On 3/14/22 9:48 AM, Xu Kuohai wrote:
> The current BPF store/load instruction is translated by the JIT into two
> instructions. The first instruction moves the immediate offset into a
> temporary register. The second instruction uses this temporary register
> to do the real store/load.
> 
> In fact, arm64 supports addressing with immediate offsets. So This patch
> introduces optimization that uses arm64 str/ldr instruction with immediate
> offset when the offset fits.
> 
> Example of generated instuction for r2 = *(u64 *)(r1 + 0):
> 
> without optimization:
> mov x10, 0
> ldr x1, [x0, x10]
> 
> with optimization:
> ldr x1, [x0, 0]
> 
> If the offset is negative, or is not aligned correctly, or exceeds max
> value, rollback to the use of temporary register.
> 
> Result for test_bpf:
>   # dmesg -D
>   # insmod test_bpf.ko
>   # dmesg | grep Summary
>   test_bpf: Summary: 1009 PASSED, 0 FAILED, [997/997 JIT'ed]
>   test_bpf: test_tail_calls: Summary: 8 PASSED, 0 FAILED, [8/8 JIT'ed]
>   test_bpf: test_skb_segment: Summary: 2 PASSED, 0 FAILED
> 
> Signed-off-by: Xu Kuohai <xukuohai at huawei.com>
[...]

Thanks for working on this and also including the result for test_bpf! Does it
also contain corner cases where the rollback to the temporary register is
triggered? (If not, lets add more test cases to it.)

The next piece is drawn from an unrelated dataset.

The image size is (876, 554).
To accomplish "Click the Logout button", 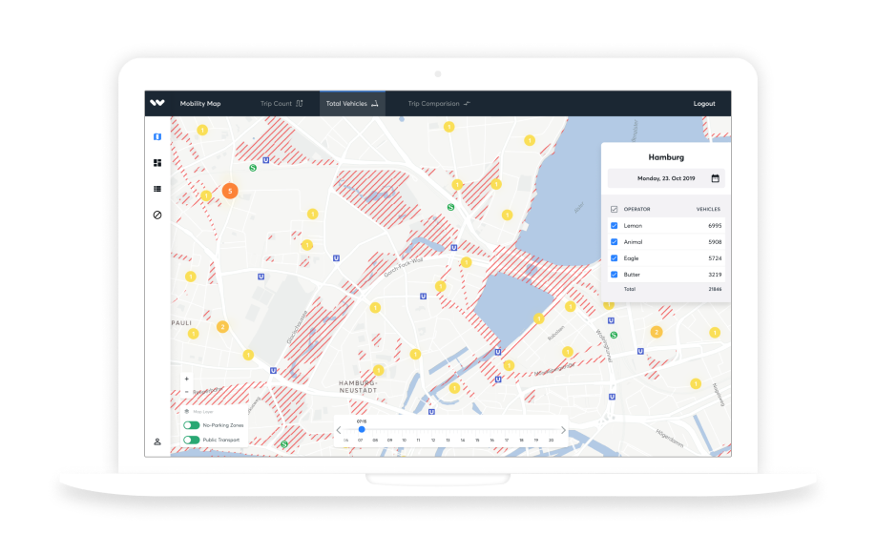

Could you split this into two patches, one that touches arch/arm64/lib/insn.c
and arch/arm64/include/asm/insn.h for the instruction encoder, and then the
other part for the JIT-only bits?

Will, would you be okay if we route this via bpf-next with your Ack, or do we
need to pull feature branch again?

Thanks,
Daniel